In developed countries, young workers are not attracted to life insurance products, especially in light of the current interest rates. Investing in cryptocurrency, real estate or in their best friend’s start-up is far more attractive. In developing countries, the classical life insurance model lacks flexibility and more and more alternatives are developed (microinsurance, tontine, collaborative insurance or transfer apps such as PayTop or WorldRemit in African countries). Classical carriers have to reinvent their business model. They should tackle the following challenges:

  • Improve the brand image of life products (specifically in this low interest rates environment)
  • Attract new customers, as the penetration rate of life insurance worldwide remains low:
    • By offering more flexible products, especially for emerging markets
    • By offering more customized products allowing finer underwriting
  • Better use of the data and finer data analyses to anticipate customers’ needs both before and after the underwriting.
  • Simplify offers and find a new marketing strategy for the pension products.
  • Improve the sales process and the customer experience by simplifying it and making it shorter and more transparent.
  • Improve and induce the well-being and health of the policyholders, like Jonh Hancock, as we discussed in our article on ethics.

 

Non-life insurance

As we mentioned in our article of November 2019, the P&C market is getting harder.

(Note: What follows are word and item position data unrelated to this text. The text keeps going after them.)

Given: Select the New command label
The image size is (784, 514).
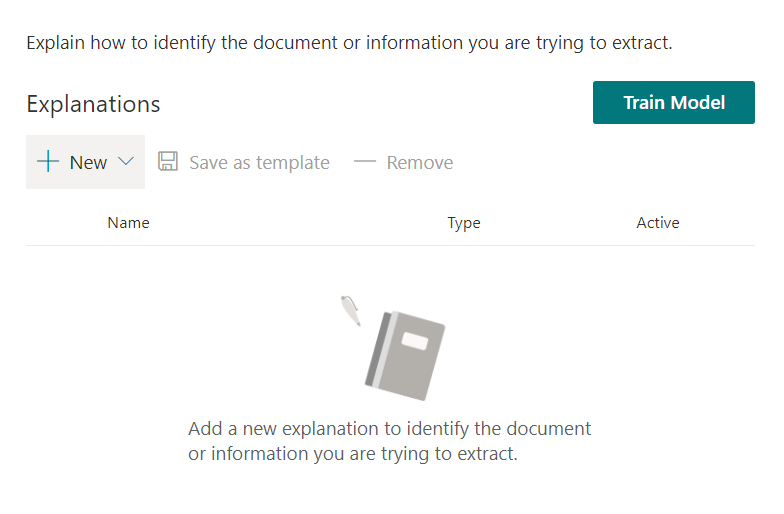Looking at the screenshot, I should [88, 163].
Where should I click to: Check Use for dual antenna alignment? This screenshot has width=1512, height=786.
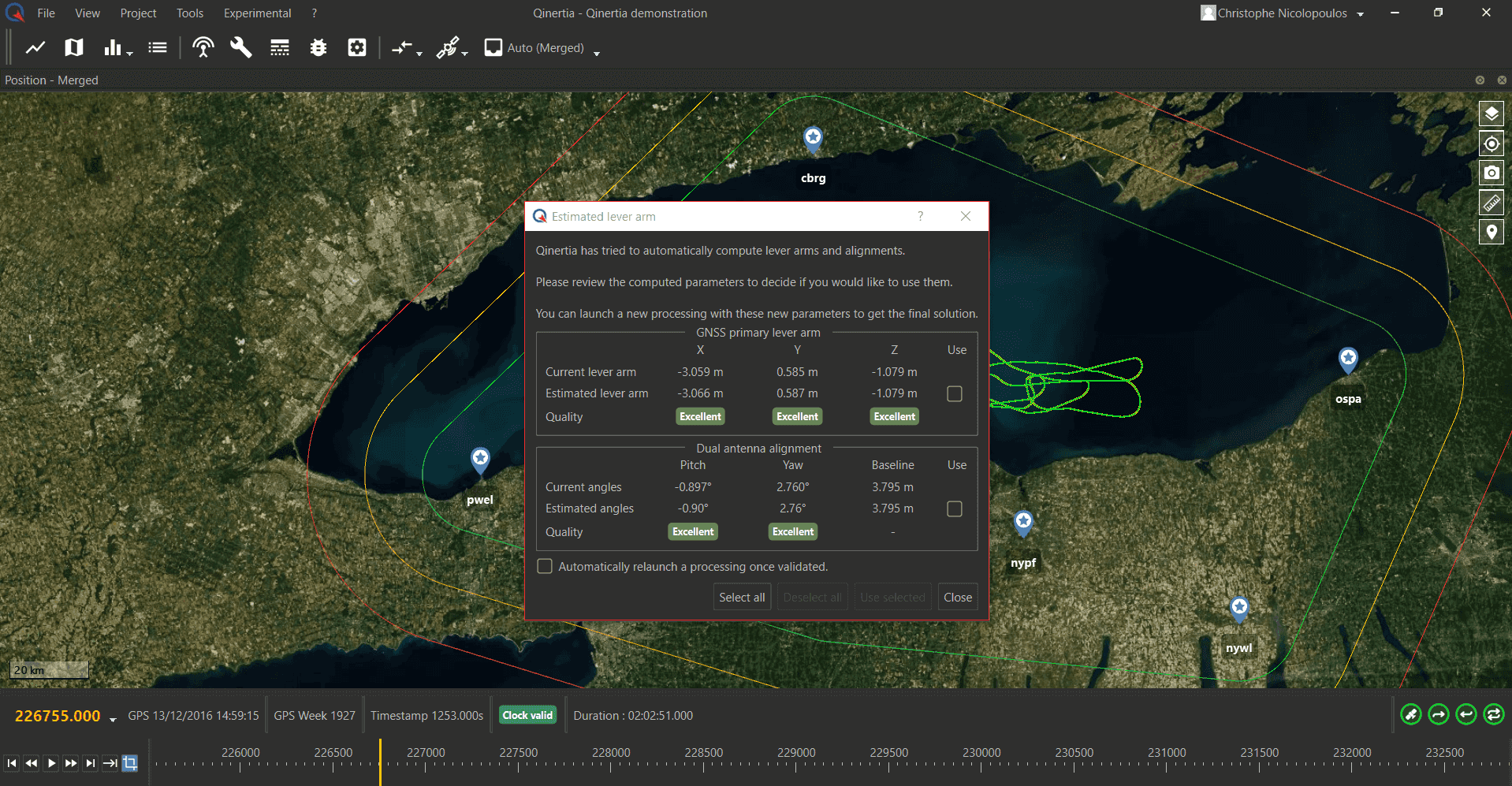point(954,509)
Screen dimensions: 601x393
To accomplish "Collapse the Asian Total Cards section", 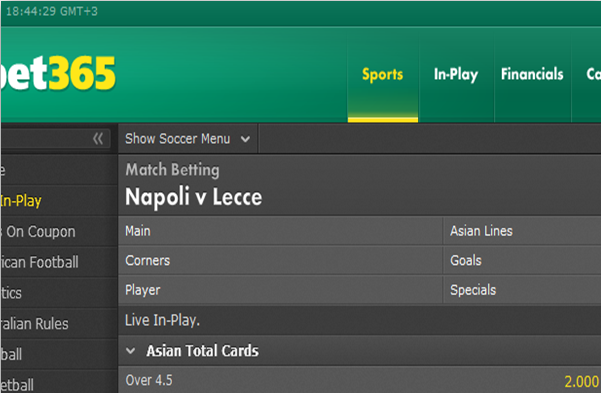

The critical issues for non-life insurers for the years to come are as follows:

  • Adapt their risk assessment models to better tackle the growing number of natural catastrophes, in particular by developing models based on Machine Learning.
  • Develop direct distribution channels that are accessible to all types of businesses, especially very small businesses and e-businesses.
  • Reassure consumers who are increasingly aware and educated, on the use of their private data.
  • Develop new solutions for the growing circular economy.
  • Develop new partnerships with non-traditional insurers (Ikea, Tesla, Porsche,…) and insurtechs and continue to invest in them.

 

Cloud Computing

More and more carriers are turning to cloud computing and this trend is just starting. However, the use of cloud is shifting from a simple infrastructure to a true strategic transformation tool, implying a business methodology to be developed and implemented. Cloud computing will also bring more flexibility and computational power to methodologies such as Machine Learning.

 

Conclusion

Although technological (r)evolutions are trendy, insurance remains a human business, and the human factor is not going away anytime soon. The technological advances should be supporting that, and not replacing it. The real challenge for insurers will be to combine technological innovations with the regulation evolutions while proposing transparent and flexible innovative product to their customers. Insurers have enough on their plate to keep them busy for the next 10 years or so.